Roundtable recap: How to drive business outcomes through skills-first learning

Top HR leaders share their current skills challenges

Roundtable recap: How to drive business outcomes through skills-first learning

As the world races towards reopening, businesses are facing a critical period. After more than 18 months of closed borders putting a halt to migration, the skills shortages in both countries have become acutely apparent.

At a recent roundtable session, hosted by HRD and Coursera, HR shared insight into the current skills shortages their organisations are facing and how they are tackling the issue. Opening the session, Dulles Krishnan, managing director for Coursera Enterprise, India & ANZ, said there has been a huge acceleration in upskilling and reskilling.

“Our data suggests that 73% of the workforce we surveyed believe the upskill/reskill is the responsibility of the employer,” he said. “While they have the responsibility to learn, the opportunity to create that upskill and reskill is now being looked at in the context of something the employer has to do.”

According to Coursera’s Industry Skills Report 2021, around 54% of workers are open to retraining if it opens opportunities in other industries. Krishnan said the pandemic has caused employees to rethink their jobs in totality, considering factors like their commute, the type of work they do and the flexibility for better work/life balance.

The top three in-demand skills areas for the future of work

The report identified data science as the most popular domain for learning on the Coursera platform, following by business and technology. Within those domains, the most prominent industries learners belonged to were manufacturing, professional services, financial services, technology, insurance and the automotive sector.

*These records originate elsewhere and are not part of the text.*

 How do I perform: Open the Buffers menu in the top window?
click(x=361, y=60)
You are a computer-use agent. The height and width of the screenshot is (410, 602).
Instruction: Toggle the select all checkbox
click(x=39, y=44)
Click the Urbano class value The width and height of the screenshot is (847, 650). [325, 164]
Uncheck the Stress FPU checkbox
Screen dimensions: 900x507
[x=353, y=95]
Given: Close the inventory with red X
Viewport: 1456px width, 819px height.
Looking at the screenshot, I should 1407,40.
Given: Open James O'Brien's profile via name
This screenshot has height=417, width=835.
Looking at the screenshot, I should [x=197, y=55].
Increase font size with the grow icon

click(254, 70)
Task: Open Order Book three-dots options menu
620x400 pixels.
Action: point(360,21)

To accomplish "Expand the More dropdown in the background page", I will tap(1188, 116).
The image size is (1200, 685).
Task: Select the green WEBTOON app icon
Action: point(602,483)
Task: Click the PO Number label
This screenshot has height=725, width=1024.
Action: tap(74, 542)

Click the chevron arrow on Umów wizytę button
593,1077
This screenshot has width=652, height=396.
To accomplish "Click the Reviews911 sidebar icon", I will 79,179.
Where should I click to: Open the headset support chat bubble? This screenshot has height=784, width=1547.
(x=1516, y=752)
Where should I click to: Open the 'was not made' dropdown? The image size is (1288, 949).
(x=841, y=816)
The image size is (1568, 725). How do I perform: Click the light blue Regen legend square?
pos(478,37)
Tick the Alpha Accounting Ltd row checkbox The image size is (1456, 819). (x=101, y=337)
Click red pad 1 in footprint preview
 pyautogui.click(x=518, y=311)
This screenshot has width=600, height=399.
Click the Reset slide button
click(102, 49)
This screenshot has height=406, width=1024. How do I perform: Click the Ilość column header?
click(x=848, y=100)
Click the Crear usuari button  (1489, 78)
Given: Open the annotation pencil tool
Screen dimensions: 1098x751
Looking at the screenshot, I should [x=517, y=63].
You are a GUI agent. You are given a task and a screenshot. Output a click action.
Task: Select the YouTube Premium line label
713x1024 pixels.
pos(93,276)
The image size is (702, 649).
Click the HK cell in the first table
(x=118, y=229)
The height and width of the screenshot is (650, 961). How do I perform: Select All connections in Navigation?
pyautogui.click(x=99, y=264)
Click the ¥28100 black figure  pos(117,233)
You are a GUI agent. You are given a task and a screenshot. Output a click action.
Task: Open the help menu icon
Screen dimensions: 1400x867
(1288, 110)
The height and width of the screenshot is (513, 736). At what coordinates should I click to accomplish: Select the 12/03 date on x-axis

HR leaders who took part in the roundtable session agreed that data and digital literacy will continue to be key learning areas, regardless of industry. One attendee, an HR transformation leader from one of Australia’s big four banks, went so far as to say she believes all roles will involve some element of data, digital, risk, programme management and customer focus in the future.

“For some organisations that might present a massive culture shift, particularly if they were wedded towards the more technical capabilities,” she said. “The opportunity I can see across the business group is how do we create a very simple roadmap to capability, and then, how do we equip people with those learnings?”

Beyond those in-demand skills across data and digital, several attendees said the new world of work has also created the need for better capability in agile mindsets and remote leadership.

Read more: Citi's L&D leader on how to build a proactive learning culture

Strategy, skills & starting from scratch

Many of the HR leaders present said now is the time to rethink how they have approached L&D in the past. The vast acceleration of automation and technology caused by the pandemic has called for a more strategic approach to driving business outcomes through learning.

One attendee, a people development leader in the food sector with a workforce of 25,000 employees across ANZ, said for his team, the focus is on integration, engagement, and delivery.

“What the last couple of years has done for us is really challenge the way we deliver learning and look at being smarter in how we do that,” he said. “That has led us to almost go back to a blank piece of paper and start redesigning structurally how we deliver a lot of our development and learning programs across the organisation.”

The sentiment was echoed by others who said they are in the midst of organisation-wide overhauls of their L&D. But while the demand and the range of capability required is complex, simplicity is also key. Leaders talked about the need to strip back learning and focus heavily on both current and future capability needs.

Read more: Canva’s global head of L&D on key skills for leaders in a hybrid workforce

The changing face of learning

Thanks to the rapid pace of change over the last 18 months, the way employees consume learning has changed. Gone are the days where workers could dedicate large chunks of time solely to L&D. One key challenge that emerged from the session was around integration, and the need to deliver learning in the flow of work. L&D also needs to be highly contextualised to the learner’s individual capabilities.

Krishnan agreed that learning has become far more contextual today that ever before and it is a central theme emerging within L&D.

“You need to customise learning to be very, very specific to the learner. Instead of a program, you want to contextualise learning to the role, and then, from the role to the individual,” he said.

“That is the other aspect that we’re starting to see. It’s the idea that an employee can level set themselves to know where they stand on their learning based on what they currently know but also know where their gap is.”

By contextualising learning and mapping out the skills trajectory for individual employees, it is changing the learner’s motivation and empowering them to own their upskilling/reskilling journey.

“If I as a learner know where I stand and what my gap is, it moves from an ‘I want’ to a ‘I can’ mindset,” Krishnan said.

It’s clear that like many other areas within the world of work, L&D has hit fast forward as a result of the pandemic. But while undoubtedly it has created a huge volume of work and challenges to overcome, our attendees said it has also created a golden opportunity to revolutionise learning. By marrying business outcomes with a strategic, skills-first approach, organisations are using learning to drive resilience long into the future.